I am a high school teacher. I teach a number of subjects including work experience and run our school's secondary school apprenticeship program. I enjoy placing students in work places throughout the community and talking to employers as part of this work. During these discussions I hear about the needs the employers have for employees and how my students are doing to meet the requirements of the work place. Time and time again I hear them say that they need students who have basic skills that include good math skills, problem solving skills and the skills to manage time well. As much as teachers can, we try to teach these skills. However, the Ministry of Education reduced the graduation requirements significantly some years ago. This has allowed too many students to graduate without some of those basic skills. The government happily announces that graduation rates are excellent. Well, if you set the standards low enough, everyone can pass. But are we as a society and is our economy served well by a weakened education system?

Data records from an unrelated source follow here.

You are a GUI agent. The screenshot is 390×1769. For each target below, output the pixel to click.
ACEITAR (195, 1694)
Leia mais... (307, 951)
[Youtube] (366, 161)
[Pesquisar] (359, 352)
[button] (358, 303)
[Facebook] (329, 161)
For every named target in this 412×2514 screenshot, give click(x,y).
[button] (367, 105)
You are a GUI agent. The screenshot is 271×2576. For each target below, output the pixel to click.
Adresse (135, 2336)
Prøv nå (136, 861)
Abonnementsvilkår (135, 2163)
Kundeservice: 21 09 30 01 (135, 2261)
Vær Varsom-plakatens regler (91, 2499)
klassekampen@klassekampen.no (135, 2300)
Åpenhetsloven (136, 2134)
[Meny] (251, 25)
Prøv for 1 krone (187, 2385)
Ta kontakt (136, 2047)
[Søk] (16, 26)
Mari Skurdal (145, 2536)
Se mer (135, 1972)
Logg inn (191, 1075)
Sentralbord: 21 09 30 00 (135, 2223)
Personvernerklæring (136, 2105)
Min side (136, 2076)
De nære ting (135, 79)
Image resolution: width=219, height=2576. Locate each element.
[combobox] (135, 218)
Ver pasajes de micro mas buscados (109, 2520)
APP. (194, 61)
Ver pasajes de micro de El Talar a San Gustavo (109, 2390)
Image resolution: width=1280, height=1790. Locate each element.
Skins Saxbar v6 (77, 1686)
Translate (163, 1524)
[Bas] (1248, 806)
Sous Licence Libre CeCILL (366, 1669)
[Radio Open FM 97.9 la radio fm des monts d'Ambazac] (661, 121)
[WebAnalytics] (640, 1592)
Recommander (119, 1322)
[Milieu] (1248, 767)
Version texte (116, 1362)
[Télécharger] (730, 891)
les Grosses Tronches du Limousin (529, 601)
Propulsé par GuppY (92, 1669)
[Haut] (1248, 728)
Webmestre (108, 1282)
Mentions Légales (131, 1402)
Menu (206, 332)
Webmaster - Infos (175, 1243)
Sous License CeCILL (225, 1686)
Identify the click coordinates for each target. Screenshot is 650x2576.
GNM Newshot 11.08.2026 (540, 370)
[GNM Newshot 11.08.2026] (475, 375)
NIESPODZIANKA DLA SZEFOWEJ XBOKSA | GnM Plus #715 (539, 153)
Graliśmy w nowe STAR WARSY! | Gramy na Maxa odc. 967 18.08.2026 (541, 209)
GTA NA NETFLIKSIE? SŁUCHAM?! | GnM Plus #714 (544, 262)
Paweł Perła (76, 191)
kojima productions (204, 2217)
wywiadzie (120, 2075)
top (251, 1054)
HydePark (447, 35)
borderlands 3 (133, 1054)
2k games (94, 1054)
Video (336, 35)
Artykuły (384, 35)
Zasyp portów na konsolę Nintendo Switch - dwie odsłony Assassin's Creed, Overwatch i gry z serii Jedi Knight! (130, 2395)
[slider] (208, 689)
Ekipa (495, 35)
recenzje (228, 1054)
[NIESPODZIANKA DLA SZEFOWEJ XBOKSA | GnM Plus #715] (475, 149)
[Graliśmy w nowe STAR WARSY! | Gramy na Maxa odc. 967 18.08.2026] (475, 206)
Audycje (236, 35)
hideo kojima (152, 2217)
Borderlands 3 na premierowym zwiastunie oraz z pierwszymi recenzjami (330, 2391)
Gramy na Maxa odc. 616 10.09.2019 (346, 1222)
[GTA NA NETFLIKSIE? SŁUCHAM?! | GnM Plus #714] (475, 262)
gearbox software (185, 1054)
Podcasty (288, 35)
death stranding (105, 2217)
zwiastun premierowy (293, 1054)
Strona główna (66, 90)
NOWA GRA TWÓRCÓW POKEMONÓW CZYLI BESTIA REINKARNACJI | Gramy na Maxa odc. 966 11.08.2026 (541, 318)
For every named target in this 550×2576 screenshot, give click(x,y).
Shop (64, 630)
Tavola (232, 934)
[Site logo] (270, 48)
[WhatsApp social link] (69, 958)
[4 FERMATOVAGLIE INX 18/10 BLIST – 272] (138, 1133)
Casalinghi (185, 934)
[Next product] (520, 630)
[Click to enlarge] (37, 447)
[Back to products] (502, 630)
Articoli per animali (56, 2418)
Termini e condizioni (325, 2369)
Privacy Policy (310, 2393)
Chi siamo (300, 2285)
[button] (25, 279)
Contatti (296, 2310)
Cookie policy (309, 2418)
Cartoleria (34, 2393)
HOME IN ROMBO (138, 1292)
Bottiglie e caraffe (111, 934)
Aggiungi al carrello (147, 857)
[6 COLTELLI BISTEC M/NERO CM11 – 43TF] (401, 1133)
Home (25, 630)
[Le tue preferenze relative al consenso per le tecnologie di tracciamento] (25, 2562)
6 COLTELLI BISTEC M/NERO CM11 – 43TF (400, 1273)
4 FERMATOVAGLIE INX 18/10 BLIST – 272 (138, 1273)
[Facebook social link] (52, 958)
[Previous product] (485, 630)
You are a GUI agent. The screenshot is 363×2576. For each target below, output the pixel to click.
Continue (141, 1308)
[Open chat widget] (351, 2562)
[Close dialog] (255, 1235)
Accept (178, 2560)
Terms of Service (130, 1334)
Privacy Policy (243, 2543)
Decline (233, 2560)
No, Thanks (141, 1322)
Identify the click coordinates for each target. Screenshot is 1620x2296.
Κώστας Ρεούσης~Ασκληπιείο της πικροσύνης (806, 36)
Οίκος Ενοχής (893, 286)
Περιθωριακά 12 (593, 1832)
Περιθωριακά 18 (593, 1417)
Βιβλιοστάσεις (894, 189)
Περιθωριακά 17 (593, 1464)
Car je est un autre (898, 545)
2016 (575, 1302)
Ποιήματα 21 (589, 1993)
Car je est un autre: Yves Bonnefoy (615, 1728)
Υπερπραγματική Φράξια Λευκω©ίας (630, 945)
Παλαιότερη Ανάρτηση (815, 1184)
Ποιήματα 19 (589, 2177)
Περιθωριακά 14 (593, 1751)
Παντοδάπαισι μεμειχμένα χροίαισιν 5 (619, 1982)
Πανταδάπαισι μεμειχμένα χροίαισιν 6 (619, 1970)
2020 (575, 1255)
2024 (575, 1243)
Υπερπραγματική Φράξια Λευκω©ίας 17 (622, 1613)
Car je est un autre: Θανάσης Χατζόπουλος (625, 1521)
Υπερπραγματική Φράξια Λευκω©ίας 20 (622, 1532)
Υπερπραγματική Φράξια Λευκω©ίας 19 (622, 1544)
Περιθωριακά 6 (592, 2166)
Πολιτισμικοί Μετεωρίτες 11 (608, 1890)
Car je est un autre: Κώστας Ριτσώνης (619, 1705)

Ms. Clark's government has focussed the province's economic future on developing LNG plants. This industry requires many trades people and many others who have excellent technical skills to do the work of building LNG plants and to then run them to the high standards necessary so that producing and selling LNG will be a reliable and consistently available commodity. Without well educated potential trades and technical workers, who is going to build these plants? Temporary foreign workers? We know how poorly that program has been run. Businesses owners I talk to are desperate for trades people and skilled technical workers. These jobs cannot be done with a minimal education.
Perhaps, rather than discussing how the government can't afford to improve educational funding, Peter Fassbender and Christy Clark should be discussing how it can't afford NOT to improve education. These workers are not going to magically appear. BC is in dire need of English-speaking, highly trained and educated young people. We need to improve our education system now. Our very economy depends on it.